Dass es in den USA nun auch bei Milchkühen festgestellt wurde, löst Besorgnis aus. Denn der Befall der Nutztiere erhöht die Wahrscheinlichkeit einer Übertragung  auf den Menschen. Bisher sind dort drei Fälle von infizierten Farmarbeitern bekannt, die alle mild verlaufen sind. Zur Eindämmung der Ausbreitung sind klassische Massnahmen der Tierseuchenbekämpfung wie Testung, Transportverbote und Quarantänemassnahmen notwendig.

Dennoch wappnen sich einige Länder in der EU bereits mit Humanimpfstoffen. Die EU-Kommission hat sich vor kurzem 665'000 Dosen H5N1-Vakzine der Pharmafirma Seqirus vertraglich gesichert, die auf die aktuelle Situation – ähnlich wie unsere saisonalen Grippe-Impfstoffe – angepasst werden können. Auch die Schweiz verfügt über einen laufenden Reservationsvertrag mit dieser Firma, der im Fall einer Pandemie zum Einsatz kommt. Finnland will dagegen schon jetzt Mitarbeitende und Tierärzte mit einem «Musterimpfstoff» gegen H5N1 impfen.

In den USA haben sich auf Milchkuhfarmen bislang drei Personen infiziert. Sie litten unter milden Symptomen wie Bindehautentzündungen. Denn am Auge – ähnlich wie bei Milchkühen im Euter – kommen Rezeptoren für H5N1 vor. Dagegen befällt das aktuelle Virus etwa bei Katzen verstärkt die Atemwege und auch das Gehirn.

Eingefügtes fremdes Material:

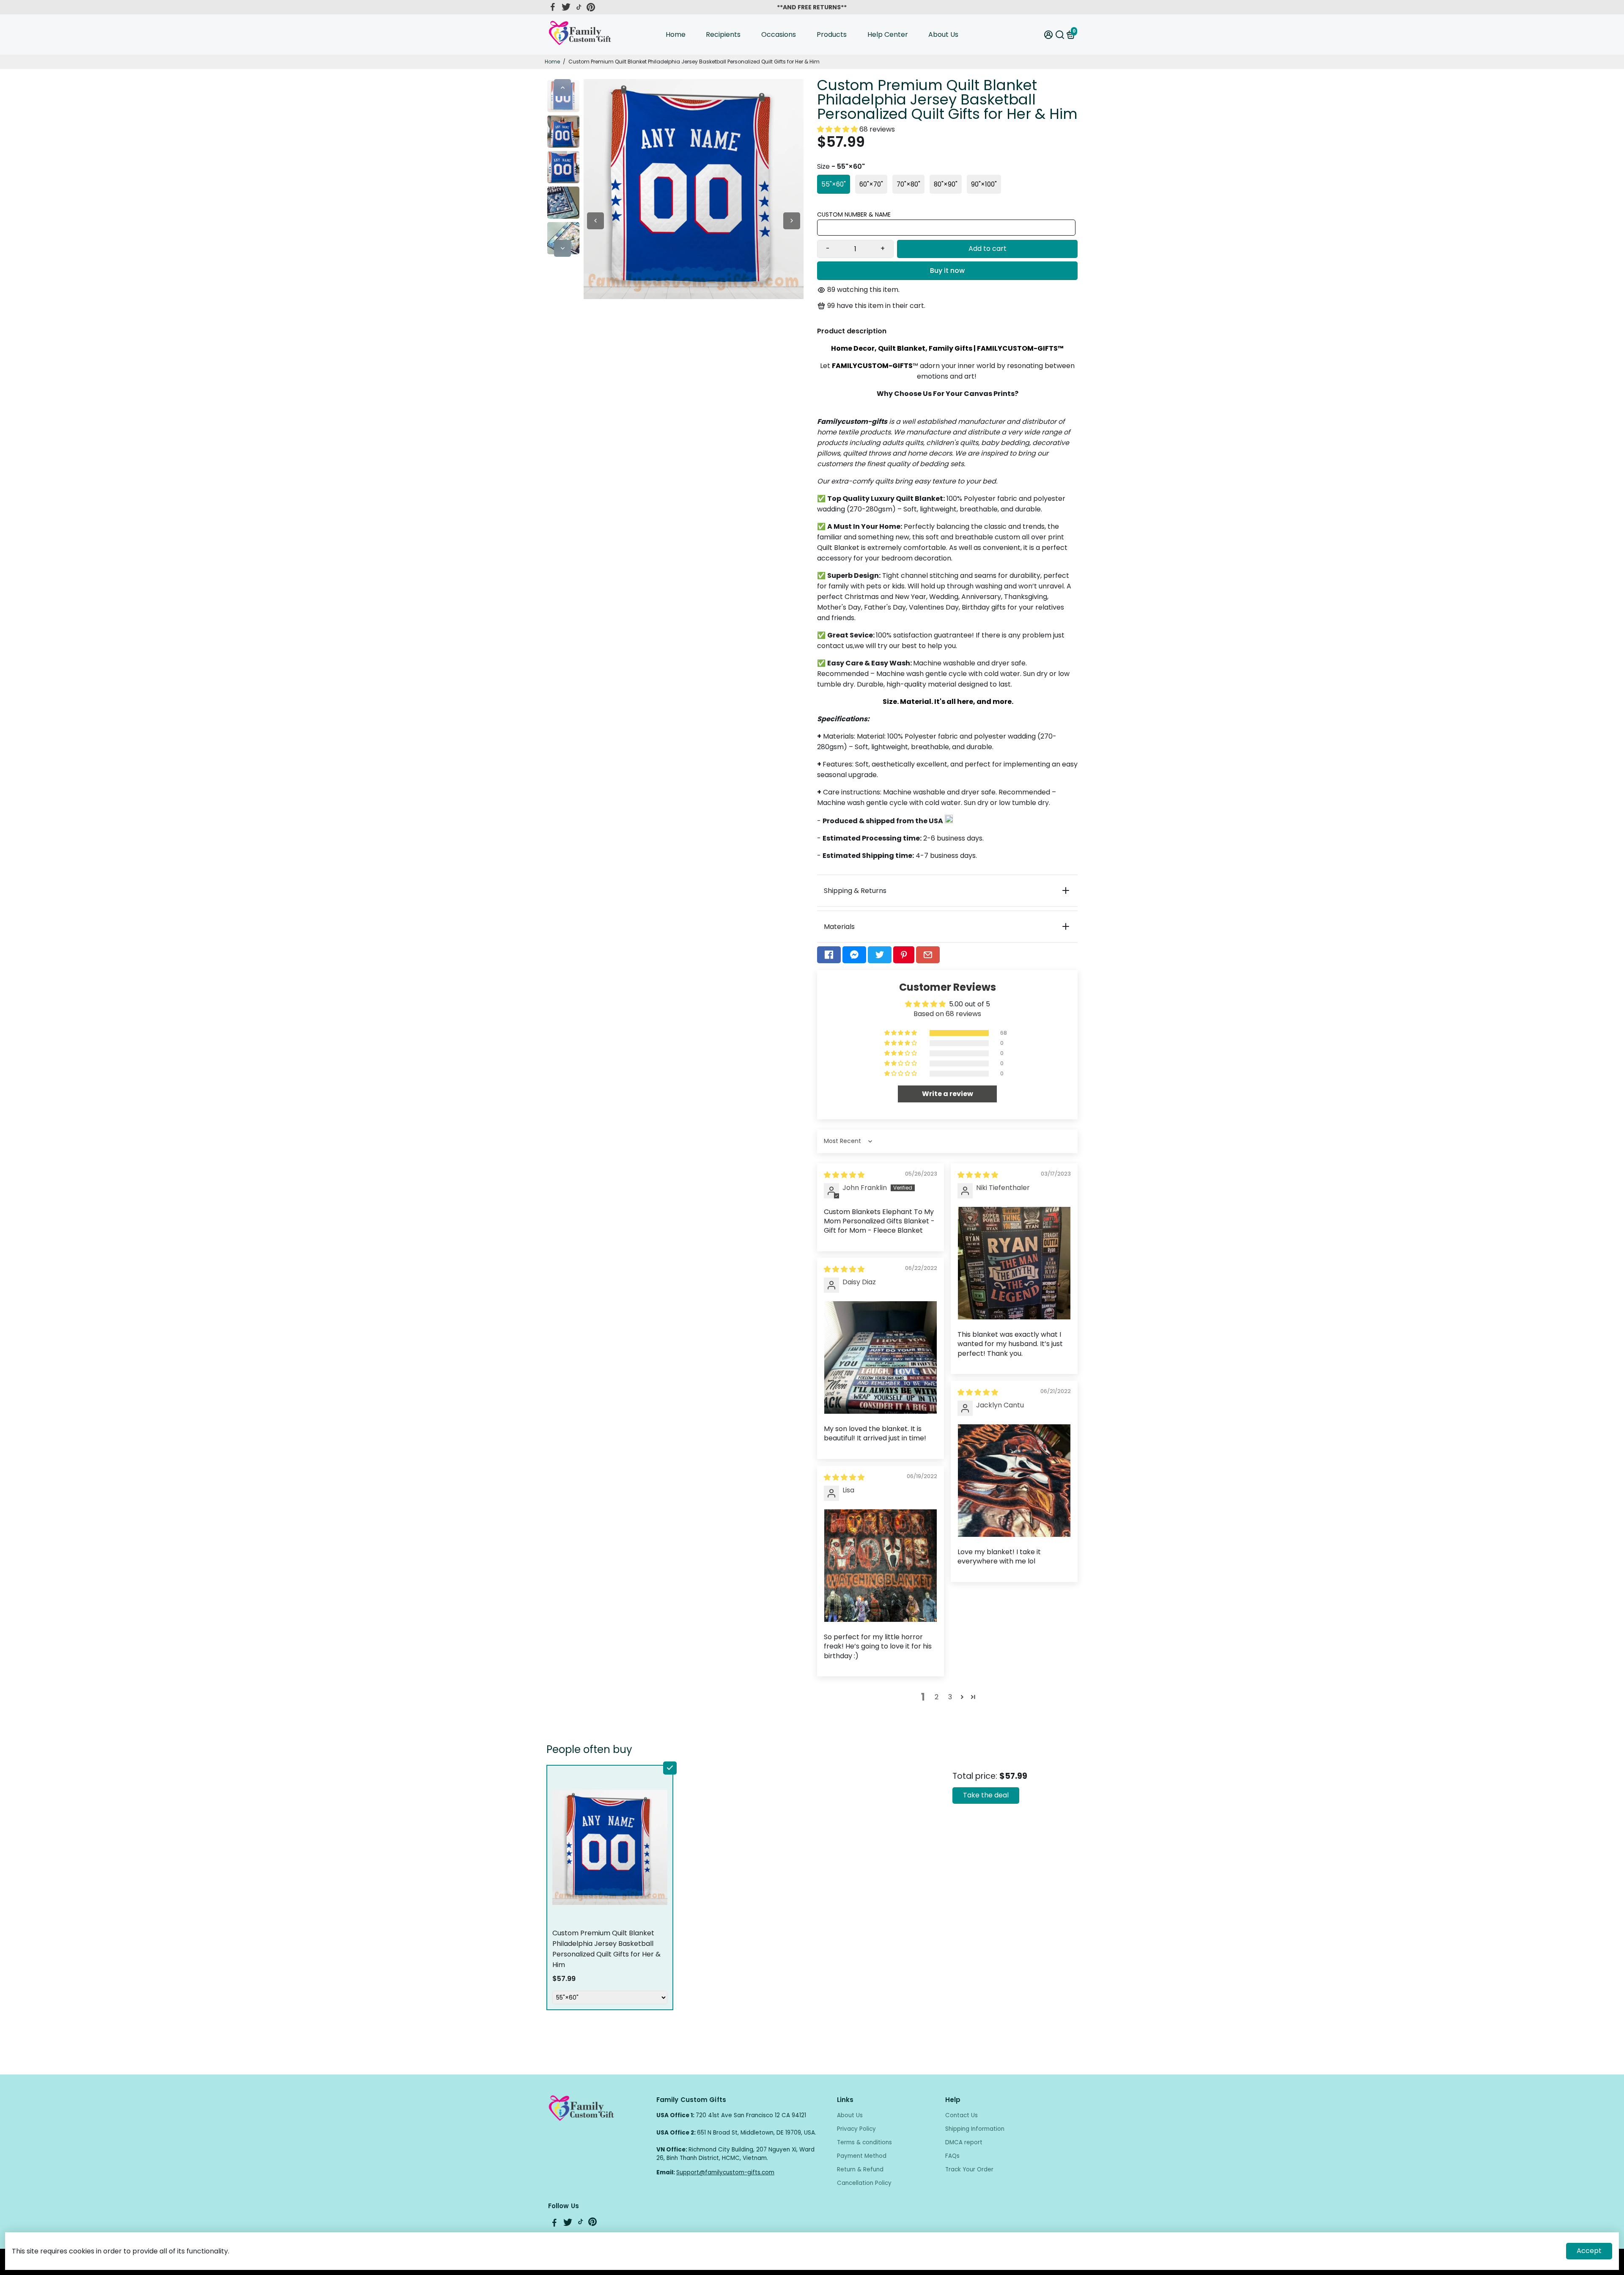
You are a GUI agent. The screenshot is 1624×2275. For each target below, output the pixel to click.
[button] (838, 129)
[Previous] (562, 87)
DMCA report (963, 2142)
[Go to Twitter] (566, 7)
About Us (943, 34)
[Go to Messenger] (854, 954)
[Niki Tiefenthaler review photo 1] (1014, 1263)
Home (676, 34)
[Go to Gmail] (928, 954)
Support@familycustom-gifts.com (725, 2172)
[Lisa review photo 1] (880, 1565)
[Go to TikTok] (579, 7)
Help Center (887, 34)
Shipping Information (974, 2129)
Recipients (723, 34)
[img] (844, 1175)
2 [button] (936, 1697)
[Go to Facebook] (552, 7)
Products (832, 34)
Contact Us (961, 2115)
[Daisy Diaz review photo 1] (880, 1357)
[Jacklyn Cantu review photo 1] (1014, 1480)
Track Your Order (969, 2169)
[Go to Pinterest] (591, 7)
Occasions (778, 34)
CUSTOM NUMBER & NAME (854, 214)
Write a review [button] (947, 1094)
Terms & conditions (864, 2142)
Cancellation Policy (864, 2183)
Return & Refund (860, 2169)
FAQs (952, 2156)
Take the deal (986, 1795)
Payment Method (861, 2156)
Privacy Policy (856, 2129)
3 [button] (950, 1697)
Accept (1589, 2251)
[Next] (562, 248)
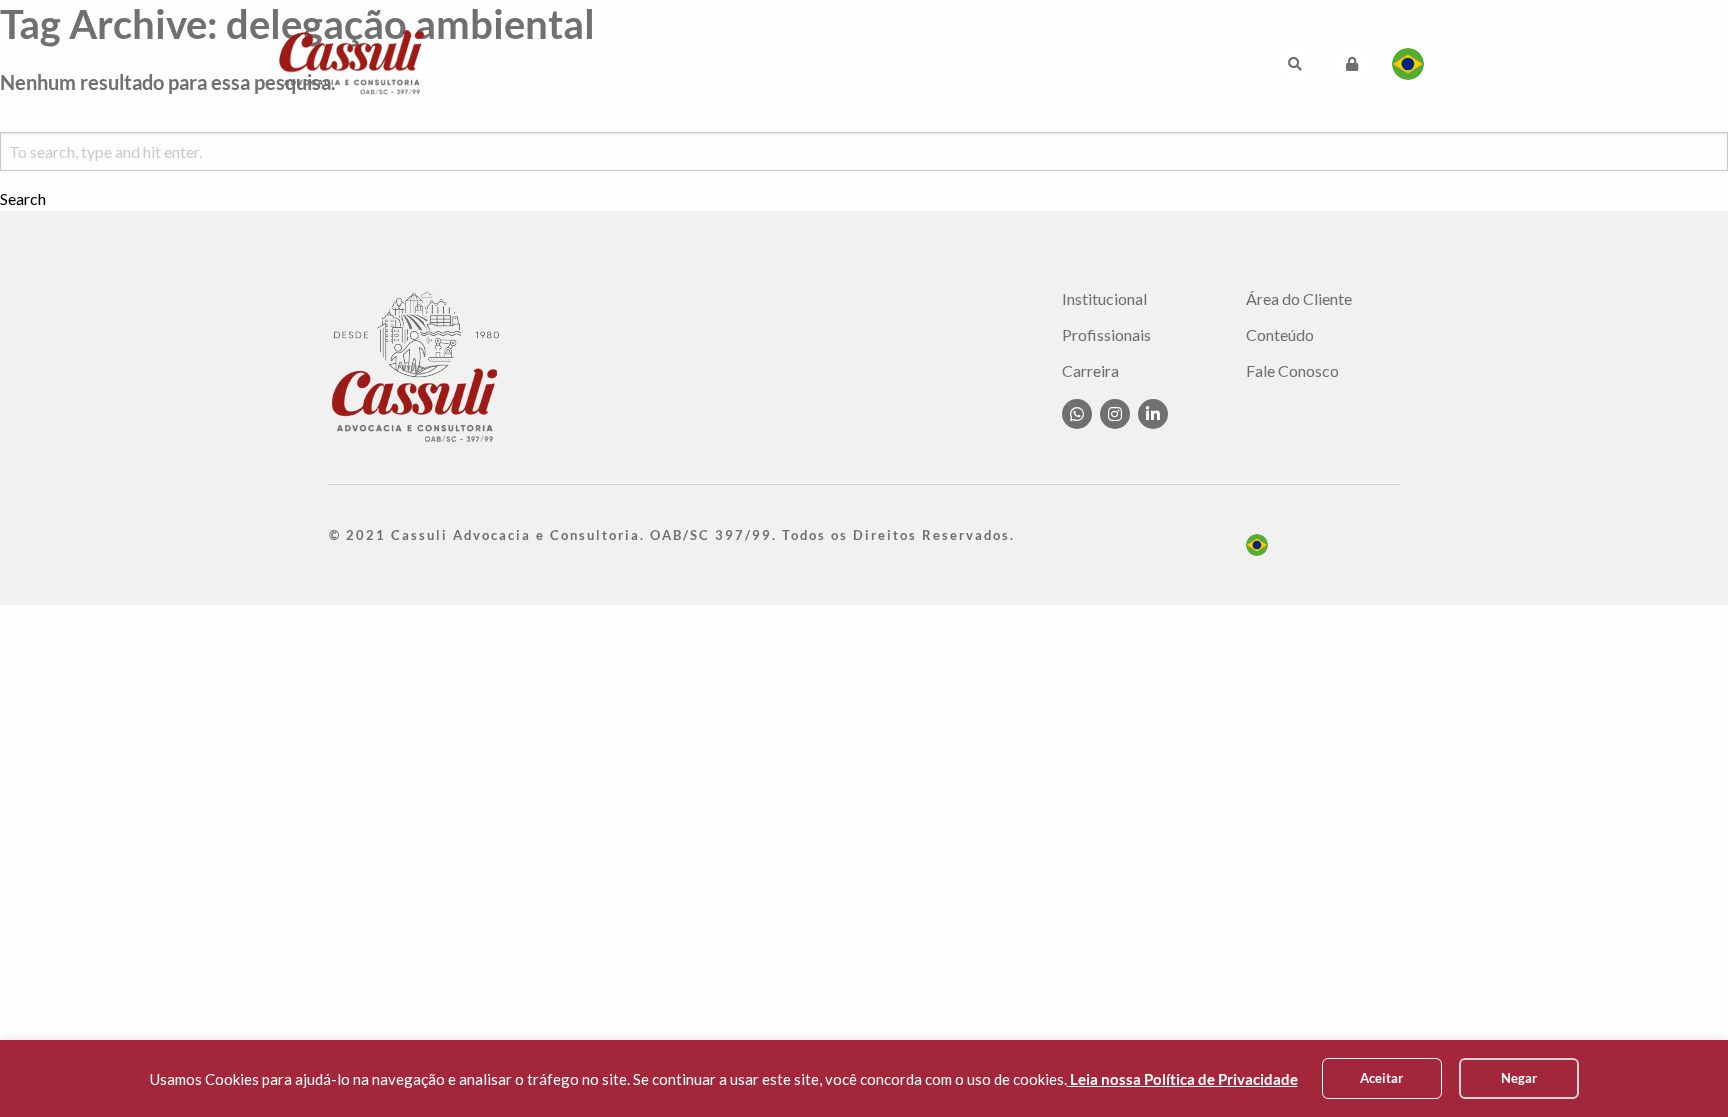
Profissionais (809, 63)
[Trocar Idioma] (1408, 64)
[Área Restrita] (1352, 64)
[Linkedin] (1153, 414)
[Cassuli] (352, 61)
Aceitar (1381, 1078)
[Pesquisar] (1295, 64)
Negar (1519, 1078)
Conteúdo (1042, 63)
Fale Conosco (1175, 63)
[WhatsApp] (1077, 414)
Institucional (556, 63)
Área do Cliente (1299, 299)
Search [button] (23, 199)
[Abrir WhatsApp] (1678, 1066)
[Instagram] (1115, 414)
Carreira (934, 63)
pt (1257, 545)
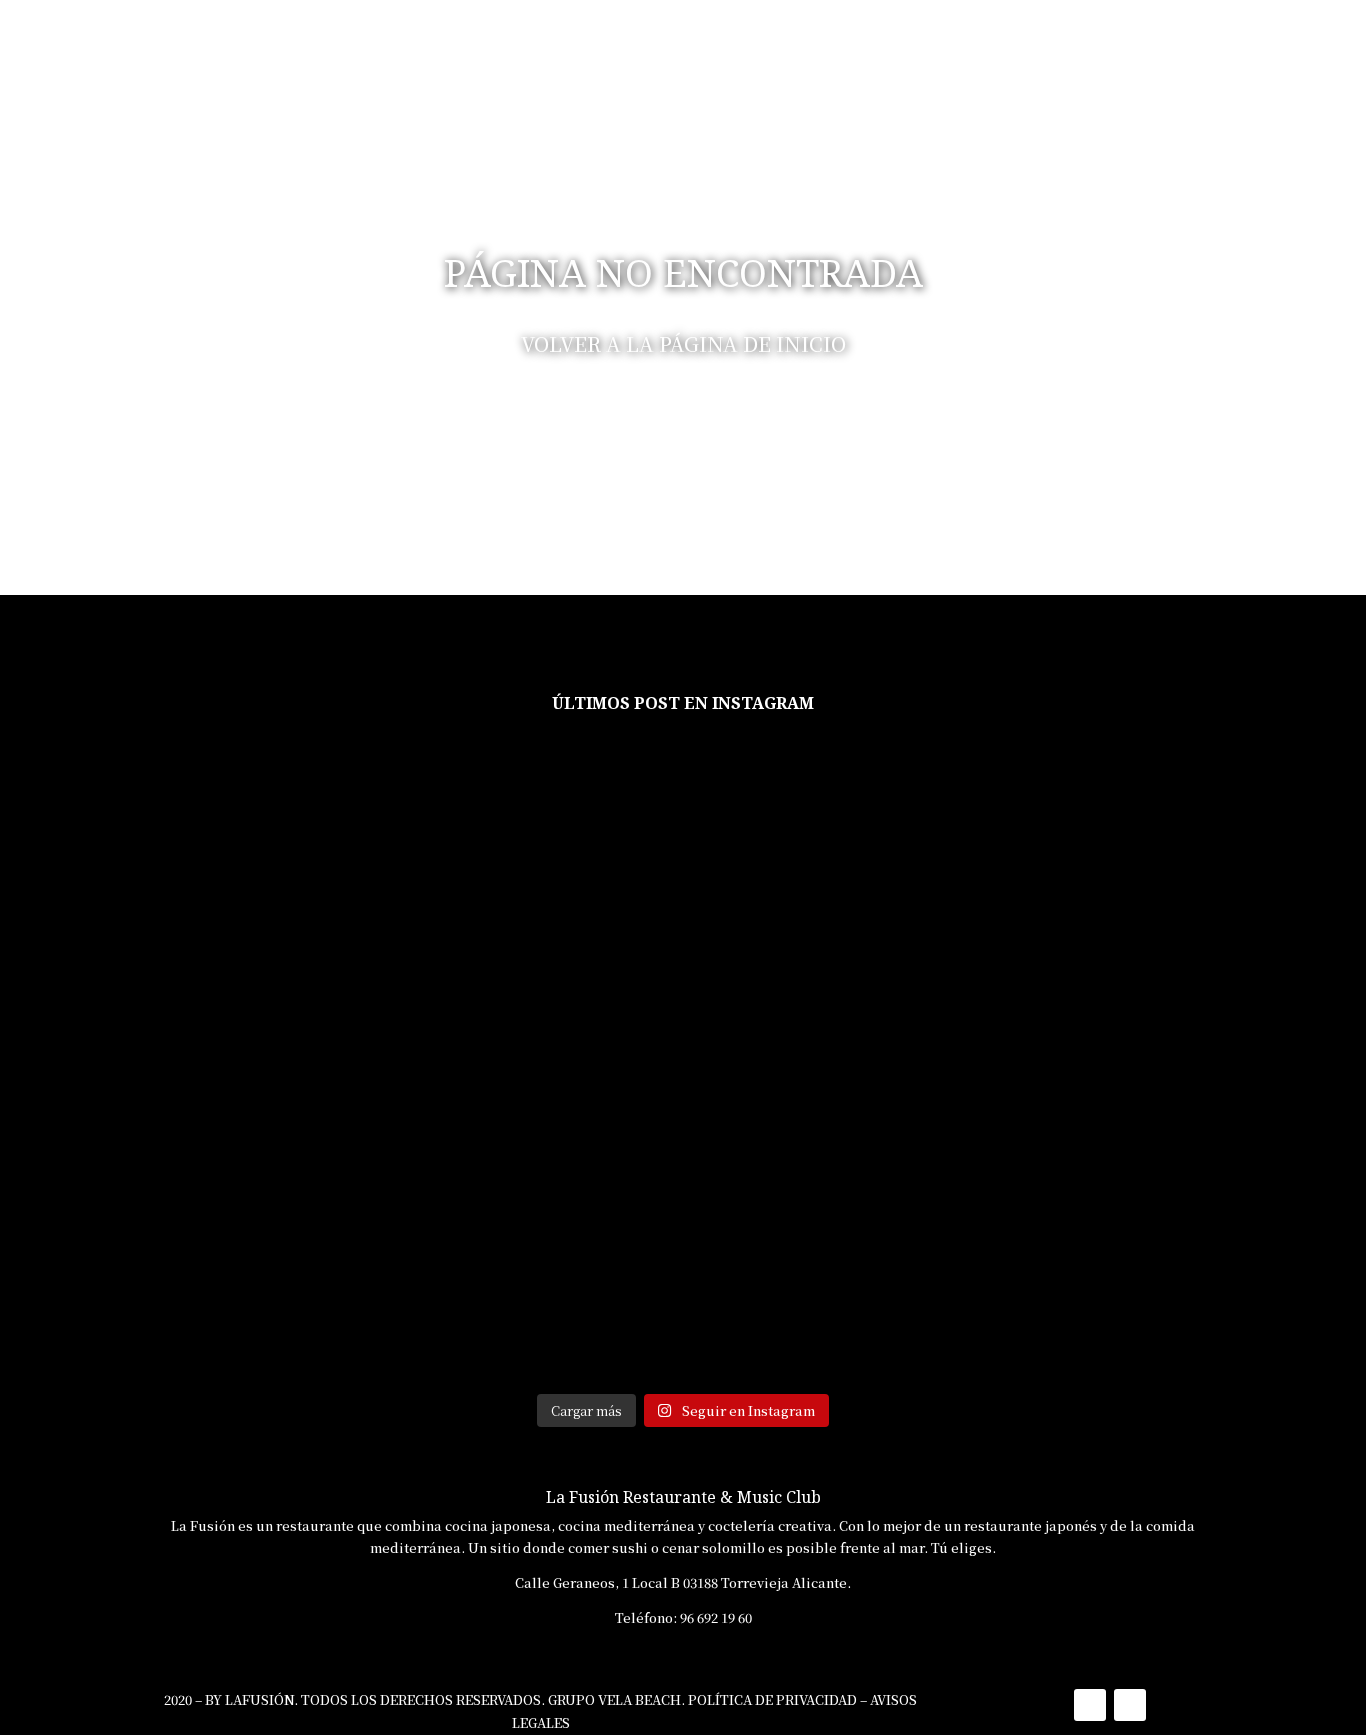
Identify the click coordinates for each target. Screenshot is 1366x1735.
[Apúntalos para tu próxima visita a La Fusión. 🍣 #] (797, 1222)
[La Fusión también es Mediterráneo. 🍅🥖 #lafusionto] (109, 1222)
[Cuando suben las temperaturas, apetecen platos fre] (1026, 1233)
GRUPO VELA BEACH (614, 1699)
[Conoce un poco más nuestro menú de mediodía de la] (797, 847)
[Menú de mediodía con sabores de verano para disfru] (568, 847)
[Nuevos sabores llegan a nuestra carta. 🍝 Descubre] (1256, 1266)
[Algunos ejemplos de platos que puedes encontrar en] (109, 880)
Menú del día (990, 44)
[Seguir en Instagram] (1130, 1705)
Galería (1087, 44)
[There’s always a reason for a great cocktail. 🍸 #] (568, 1222)
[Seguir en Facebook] (1090, 1705)
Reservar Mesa (780, 44)
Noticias (1167, 44)
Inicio (682, 44)
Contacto (1251, 44)
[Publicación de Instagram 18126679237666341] (1026, 792)
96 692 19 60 (716, 1617)
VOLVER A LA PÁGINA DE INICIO (683, 343)
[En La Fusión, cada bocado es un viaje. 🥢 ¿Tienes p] (338, 836)
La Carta (889, 44)
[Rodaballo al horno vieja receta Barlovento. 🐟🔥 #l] (338, 1222)
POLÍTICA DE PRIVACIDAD (772, 1699)
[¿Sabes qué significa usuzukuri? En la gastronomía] (1256, 958)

Aufgrund der Seuche dürfen Katzen oder auch Schweine nicht mit kontaminierter Rohmilch gefüttert werden. Denn das H5N1-Virus nutze jede Chance, so Beer, sich zu verändern. Und das Risiko dafür sei besonders gross, wenn im Organismus zeitgleich auch andere Influenzaviren vorhanden seien.